_EXCERTO SELECIONADO:_
# Neve no sul do Brasil 09/2006



## Fil (5 Set 2006 às 03:14)

A neve não deixou um manto branco mas pelo menos ela aconteceu e pela 1º vez desde 2002. A neve, em muitos casos de forma granular, caiu mais ou menos entre os paralelos 27º e 32º sul. No Algarve, pelo menos nos ultimos tempos, custa horrores para cair neve na serra de Monchique a 900m a está a 37ºN (também é certo que se ela cai é dificil ficarmos a saber), agora imaginem se estivessemos a uns 30ºN...  

O mais surpreendente foi a neve misturada com chuva que ocorreu em Porto Alegre, pasmem, com 10ºC!

_SEGMENTO DE DADOS:_
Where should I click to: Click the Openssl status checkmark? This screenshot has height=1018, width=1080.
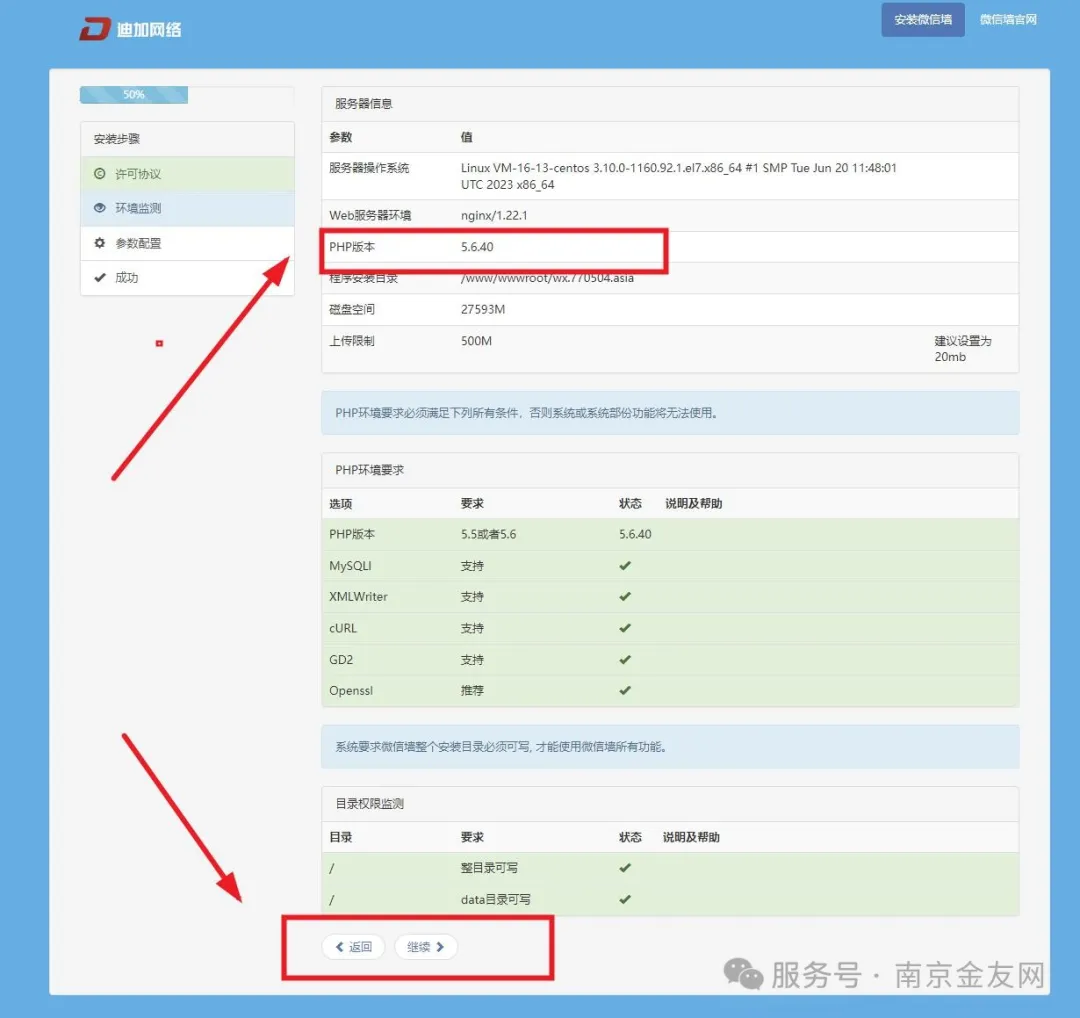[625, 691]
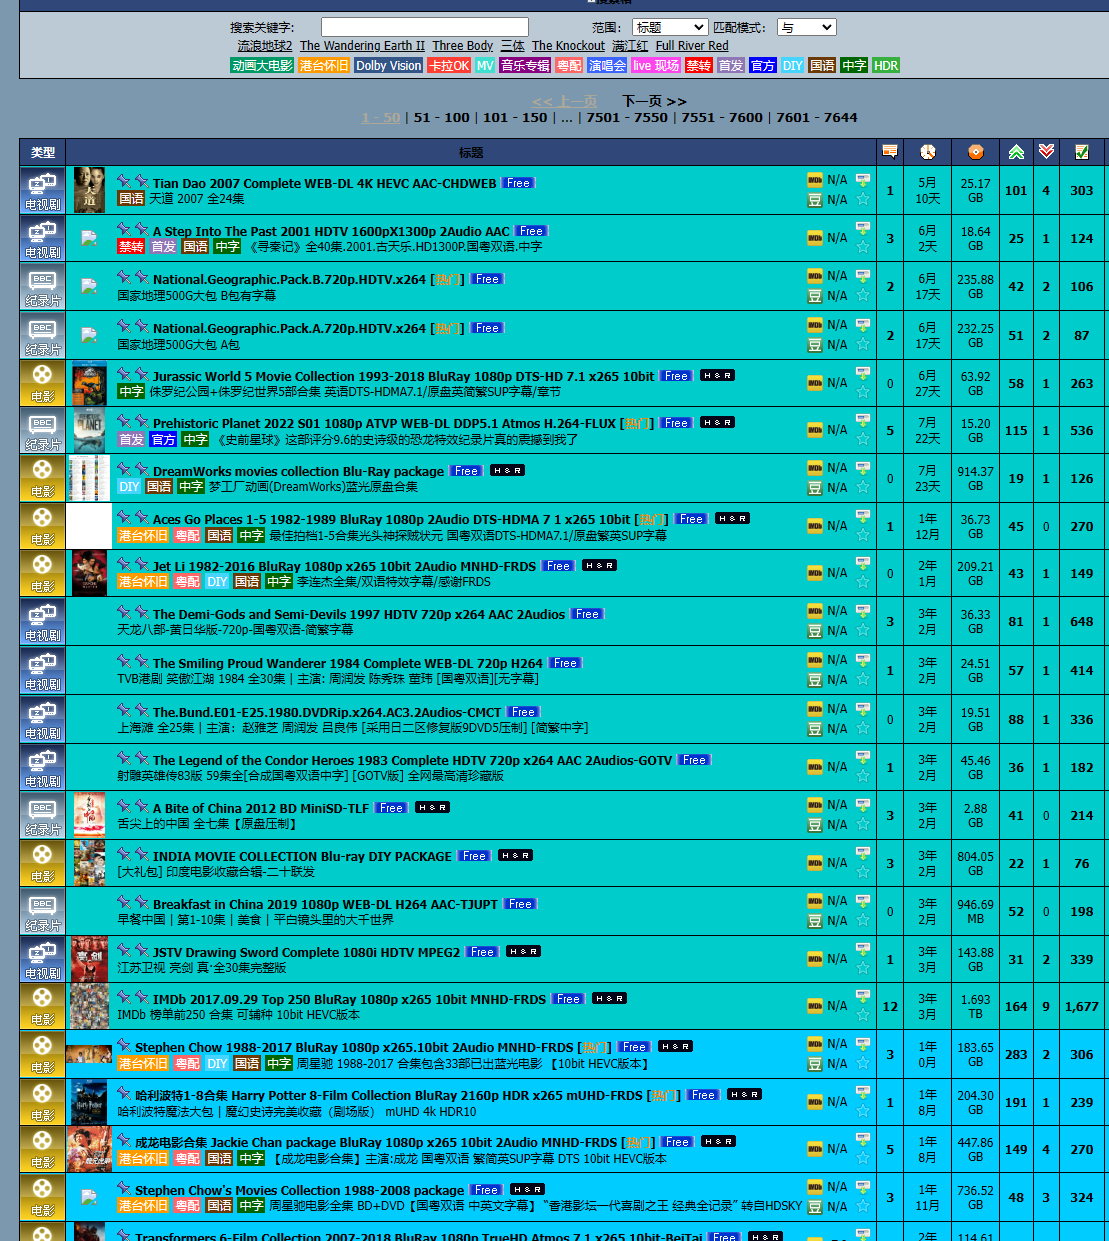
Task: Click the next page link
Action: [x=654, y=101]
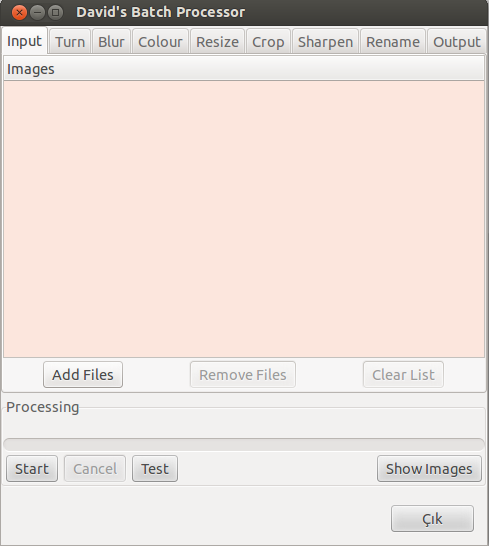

_INSTRUÇÕES:_
1. Traduza para inglês a seguinte frase do texto sobre a neve no sul do Brasil: "A neve, em muitos casos de forma granular, caiu mais ou menos entre os paralelos 27º e 32º sul."
2. Retome o texto sobre a neve no sul do Brasil a seguir à última frase e escreva a sua continuação.

_RESPOSTAS POR TAREFA:_
1. The snow, in many cases in granular form, fell roughly between the 27th and 32nd parallels south.

2.
Aí vão as fotos retiradas dum jornal brasileiro:

*Algures na serra*














*Cidade desconhecida*










*Bento Gonçalves*





*Canela, onde nevou durante 4 minutos*





















*Canoas*





*Caxias do Sul, que deve ter sido das cidades onde mais nevou*





















































*Farroupilha*








*Garibaldi*





*Gramado*













*Gravataí*





*Sapiranga*





*Vacaria*






Um video:

http://video.google.com/videoplay?docid=-1637713674766809488


Mais algumas fotos no site da MetSul:

http://www.metsul.com/secoes/visualiza.php?cod_subsecao=32&cod_texto=243

Aquele de casaco verde ao telefone é o Ronaldo 

Foi o que se arranjou, espero ainda conseguir melhores fotos.


----------



## Seringador (5 Set 2006 às 09:32)

Bom registo FIL, 

As pessoas têm um sorriso de felicidade no rosto!


----------



## dj_alex (5 Set 2006 às 16:40)

Seringador disse:


> Bom registo FIL,
> 
> As pessoas têm um sorriso de felicidade no rosto!




tem o mesmo que que nós no episodio de neve este ano


----------



## kimcarvalho (6 Set 2006 às 00:01)

Realmente impressionante o facto de nevar com dez graus positivos!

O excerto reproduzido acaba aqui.